To start painting in Krita you will first need a Color Selector with which to choose your colours. Krita offers a variety of them. You can turn them on and off from the top menu by clicking Settings>Dockers and choosing from the list.
Here are the ones you can work with: Advanced, Specific, Artistic and Small Color Selectors, as well as Color Sliders and Digital Color Mixers. Some of them, such as Advanced Color Selector, can be modified.

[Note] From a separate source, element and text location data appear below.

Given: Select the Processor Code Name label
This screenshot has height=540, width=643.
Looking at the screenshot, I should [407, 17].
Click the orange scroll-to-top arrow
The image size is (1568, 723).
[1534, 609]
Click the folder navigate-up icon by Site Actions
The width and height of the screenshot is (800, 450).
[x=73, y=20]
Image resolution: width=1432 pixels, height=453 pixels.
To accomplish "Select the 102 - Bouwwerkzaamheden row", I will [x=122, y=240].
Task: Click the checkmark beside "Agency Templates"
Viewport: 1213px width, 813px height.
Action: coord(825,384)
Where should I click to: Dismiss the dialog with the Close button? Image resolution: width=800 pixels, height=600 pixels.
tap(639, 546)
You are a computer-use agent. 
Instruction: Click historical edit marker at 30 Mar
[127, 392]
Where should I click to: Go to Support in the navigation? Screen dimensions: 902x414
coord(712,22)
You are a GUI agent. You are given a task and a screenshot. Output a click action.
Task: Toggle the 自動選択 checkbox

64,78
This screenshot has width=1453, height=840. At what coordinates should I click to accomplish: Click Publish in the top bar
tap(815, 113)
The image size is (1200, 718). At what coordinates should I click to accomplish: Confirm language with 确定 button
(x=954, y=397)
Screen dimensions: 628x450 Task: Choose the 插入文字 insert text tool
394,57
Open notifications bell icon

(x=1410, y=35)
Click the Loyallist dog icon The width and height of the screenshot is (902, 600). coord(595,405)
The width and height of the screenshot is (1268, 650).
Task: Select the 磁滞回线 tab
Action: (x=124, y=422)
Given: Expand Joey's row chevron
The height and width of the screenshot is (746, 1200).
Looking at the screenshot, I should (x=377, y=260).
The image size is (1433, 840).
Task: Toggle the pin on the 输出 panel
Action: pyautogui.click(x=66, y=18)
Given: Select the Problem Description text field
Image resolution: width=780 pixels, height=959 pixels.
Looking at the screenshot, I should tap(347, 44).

The more advanced settings may seem like they’re unnecessary at first. But they may change the painting experience once you understand them and very soon you’ll learn which of the settings suit your artistic needs best.
1 Advanced Color Selector
The outside circle enables you to choose the Hue (colour). Meanwhile, the triangle in the middle shows the mixture of three colours situated at its vertices: white, black and the chosen hue (50 per cent lightness and 100 per cent saturation). At the bottom a Shade Selector suggests different colour options for the recently chosen colour, while on the right you can see your Color History.
2 Pop-up Selector
When you click the right mouse button or one of your pen buttons (by the way, you’ll need to assign this action to your pen button if it’s not yet assigned to it), a pop-up Selector will automatically appear in front of you. This pop-up Selector contains a Color Selector surrounded by Color History, as well as a Brushes Collection from a selected Brush Presets Tag, which appears in the drop-down menu.
3 Small Color Selectors
You can also use smaller Color Selectors. Specifically these are: Small Color Selector, Specific Color Selector and Color Sliders, operating on Hue, Saturation and Lightness variables among others (you can choose your variables in the Advanced Color Selection Settings – see information in point E on the right). All of these take up less space, but at the same time can make choosing colours harder.